Votée six mois après le libellé qu'elle corrige, la nouvelle loi présente le caractère d'une norme réparatrice, lequel ne permet pas de considérer que le législateur ait voulu, fût-ce pendant cette période limitée, adoucir la répression.

Décidant le contraire, les juges d'appel n'ont pas légalement justifié leur décision.

Le moyen est fondé.

La déchéance du droit de conduire est un élément de la peine principale infligée, de sorte que l'illégalité s'étend à l'ensemble de la sanction ainsi qu'à la contribution au Fonds spécial d'aide aux victimes d'actes intentionnels de violence. En revanche, cette illégalité est sans incidence sur la déclaration de culpabilité.

Le contrôle d'office

Pour le surplus, les formalités substantielles ou prescrites à peine de nullité ont été observées et la décision est, sauf l'illégalité à censurer ci-après, conforme à la loi.

________________

_CONSIGNE_: Reprenez le passage fourni en partant de « Votée six mois » et en terminant par « justifié leur décision. », et substituez-y, s'il vous plaît, « Parlement » à « législateur ».

_MATÉRIEL_:
________________

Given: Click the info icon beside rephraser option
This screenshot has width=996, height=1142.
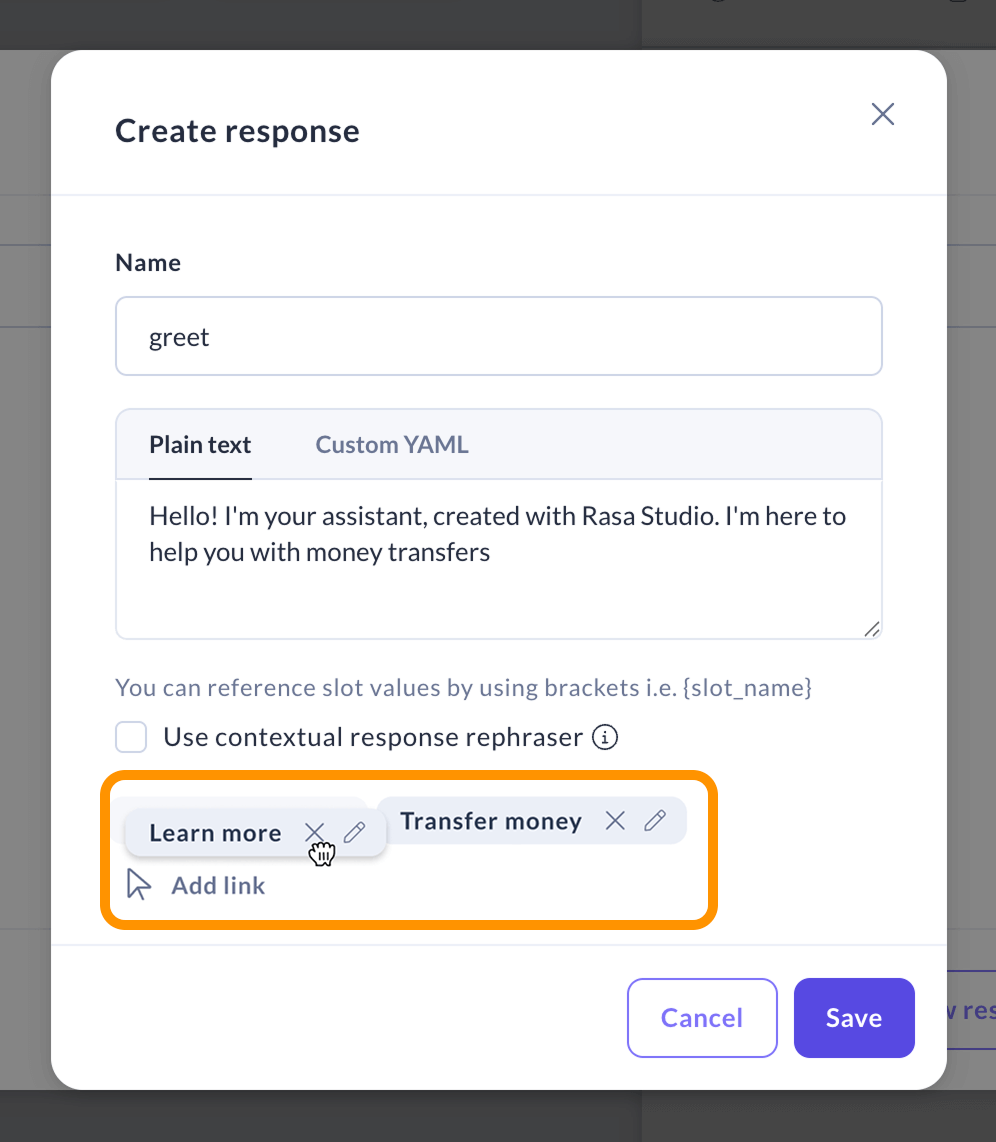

________________

_RÉSULTAT_:
Votée six mois après le libellé qu'elle corrige, la nouvelle loi présente le caractère d'une norme réparatrice, lequel ne permet pas de considérer que le Parlement ait voulu, fût-ce pendant cette période limitée, adoucir la répression.

Décidant le contraire, les juges d'appel n'ont pas légalement justifié leur décision.